[Saved data entries]
━━━━

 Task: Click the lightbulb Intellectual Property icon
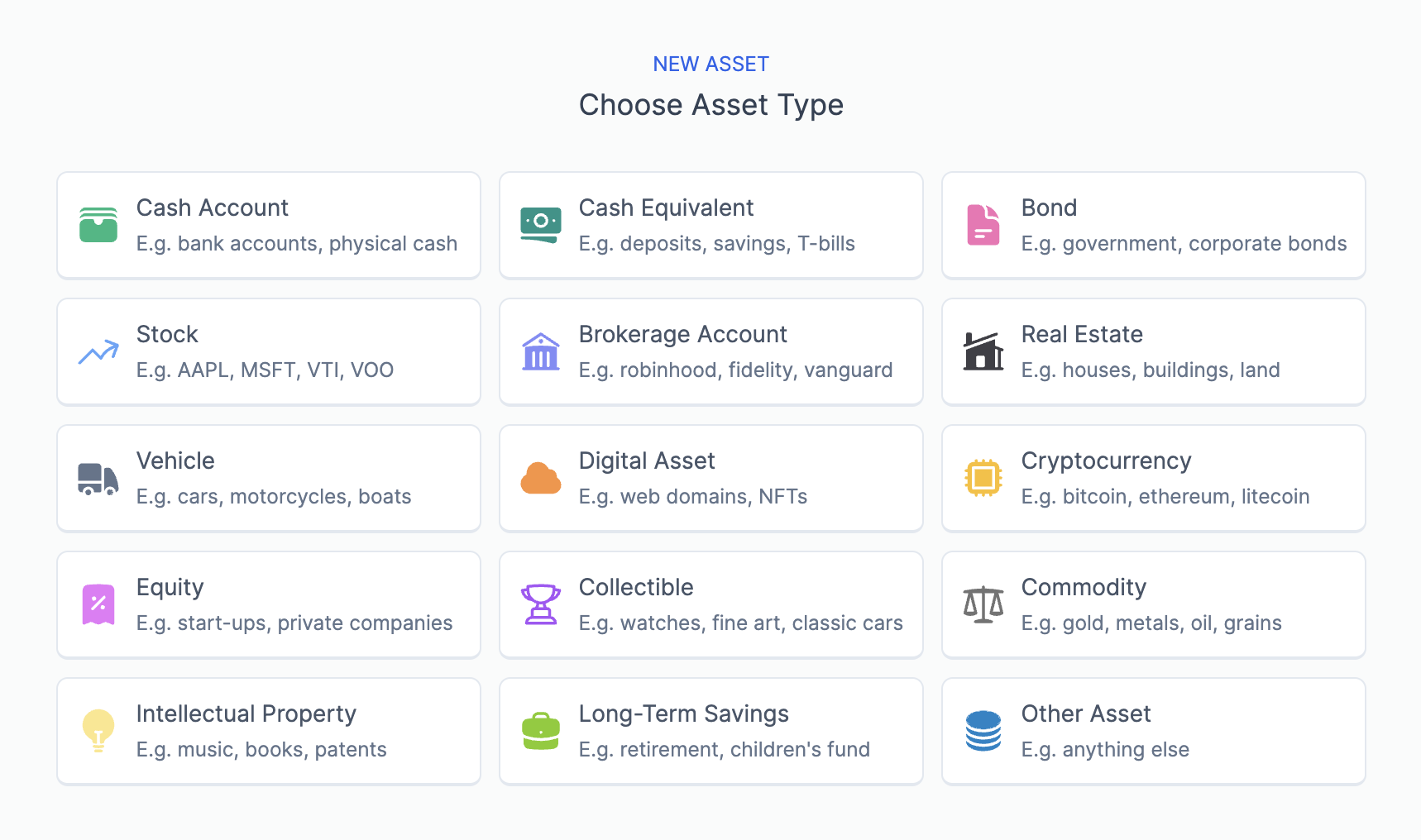click(x=98, y=731)
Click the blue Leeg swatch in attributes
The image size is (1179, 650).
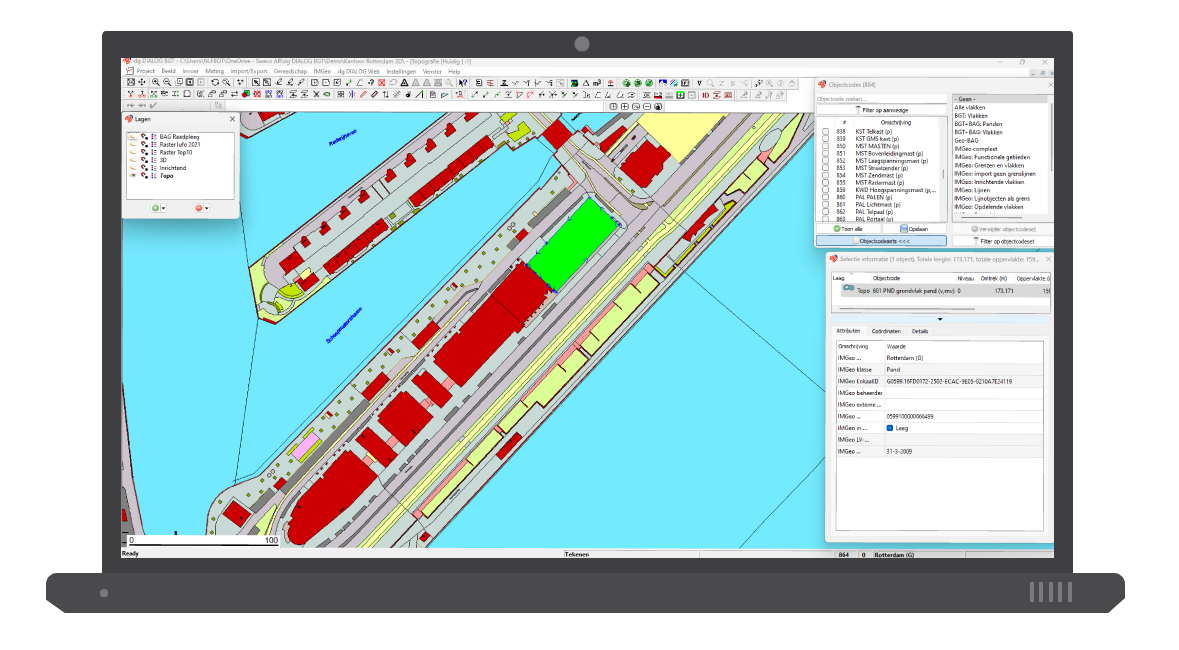[x=890, y=428]
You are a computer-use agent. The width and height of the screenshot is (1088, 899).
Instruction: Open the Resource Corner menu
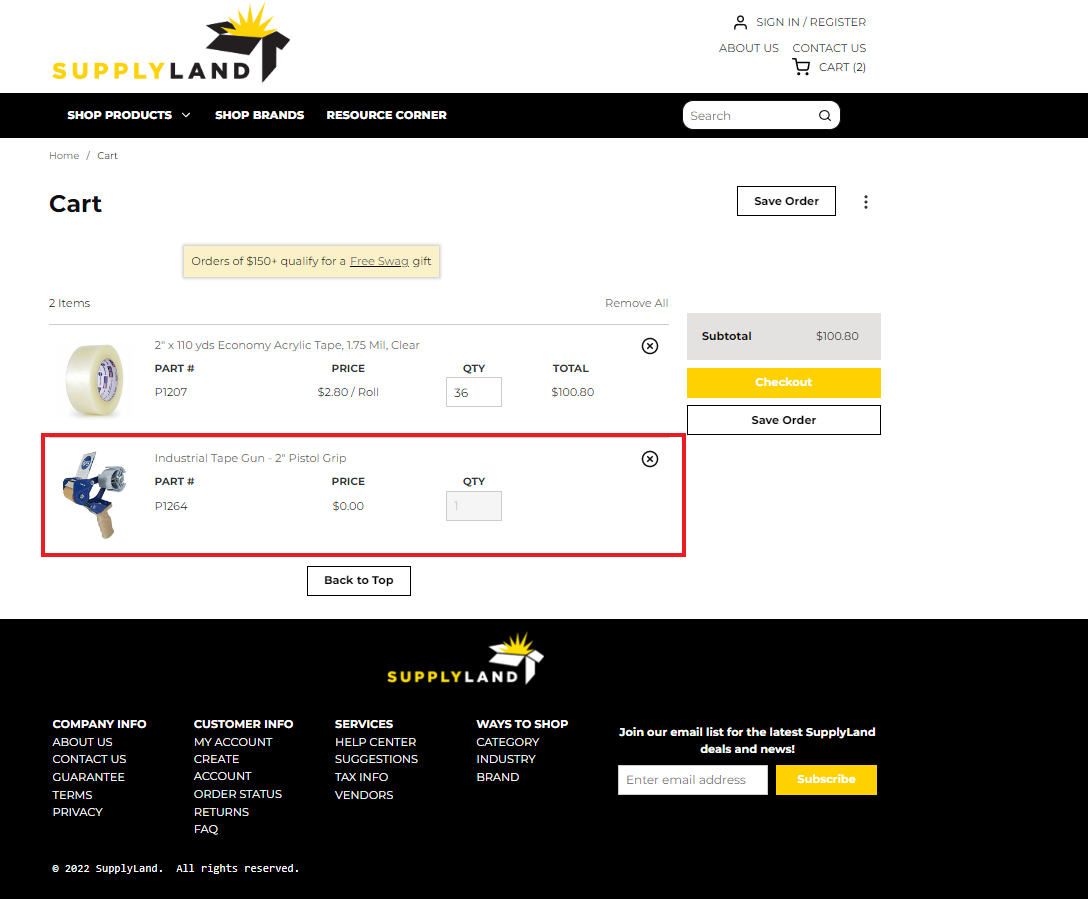click(386, 115)
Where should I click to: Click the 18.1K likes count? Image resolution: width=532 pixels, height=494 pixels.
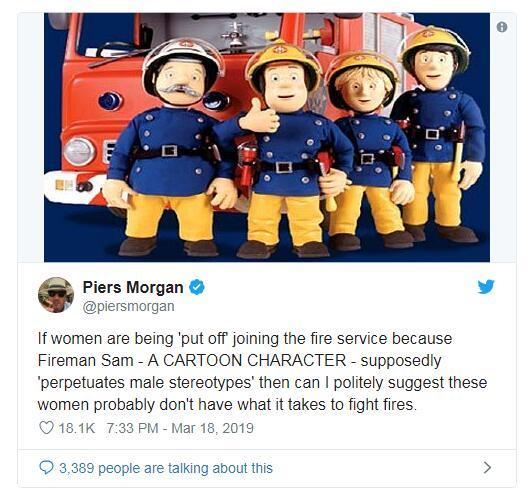77,428
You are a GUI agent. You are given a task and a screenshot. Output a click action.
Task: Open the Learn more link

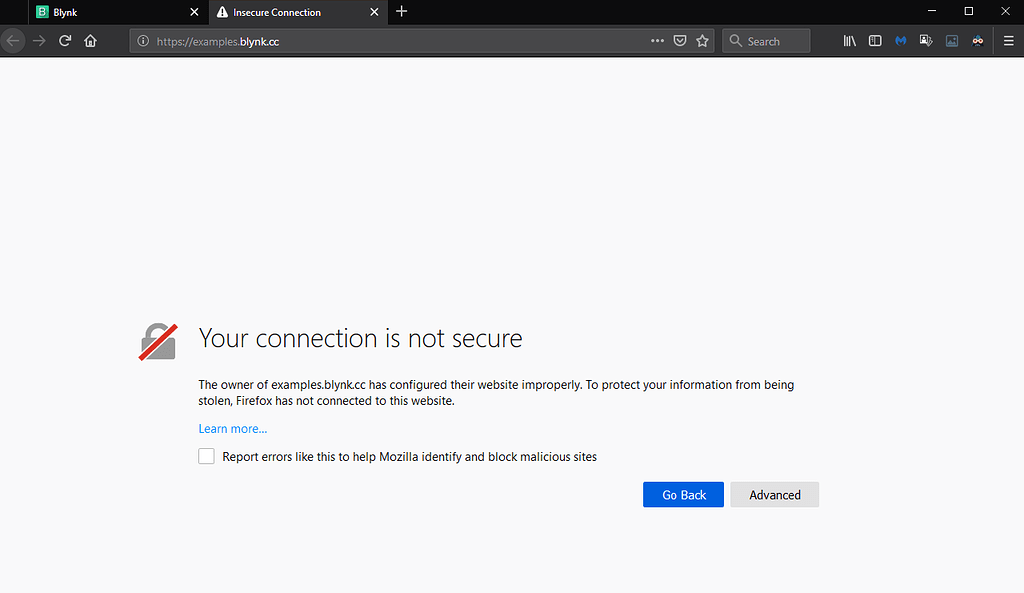click(x=232, y=428)
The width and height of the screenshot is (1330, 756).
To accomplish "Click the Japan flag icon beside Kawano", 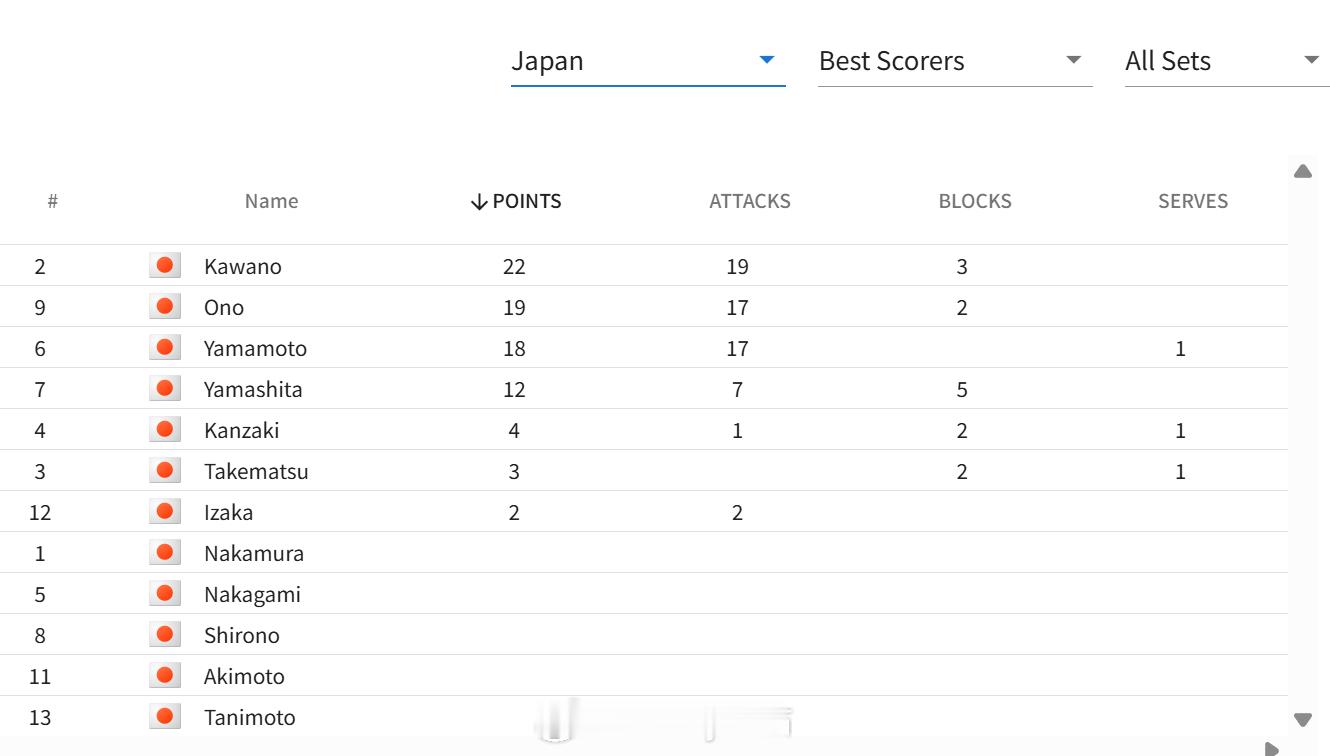I will [x=165, y=265].
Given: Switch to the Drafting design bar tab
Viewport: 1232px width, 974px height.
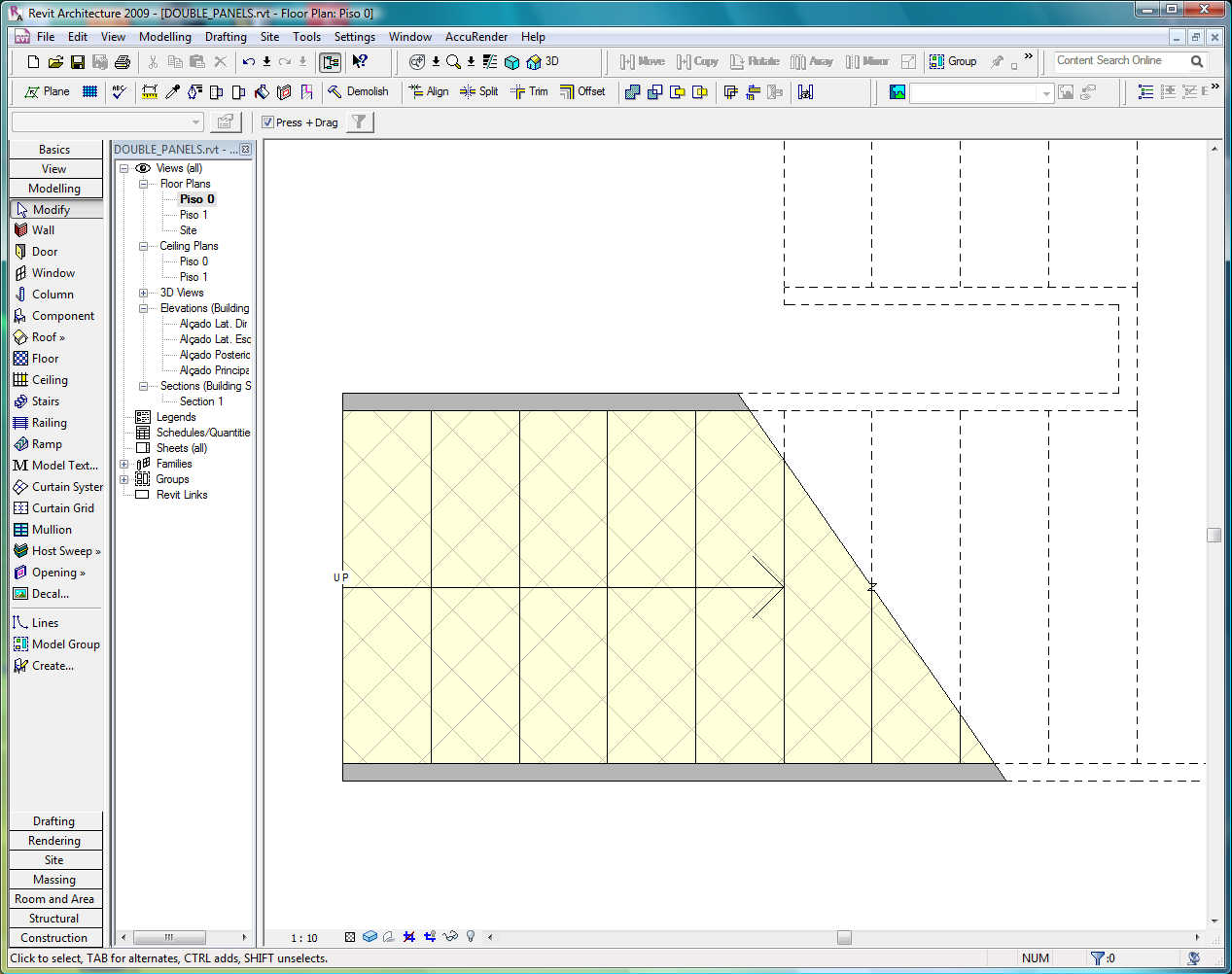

━━━━

§ **WORK REQUEST**
Copy out each line of the records where the string "screenshot" appears.

§ **ANSWER TO THE PROBLEM**
You are a computer-use agent. The width and height of the screenshot is (1088, 899).
You are a GUI agent. You are given a task and a screenshot. Output a click action.
The width and height of the screenshot is (1330, 756).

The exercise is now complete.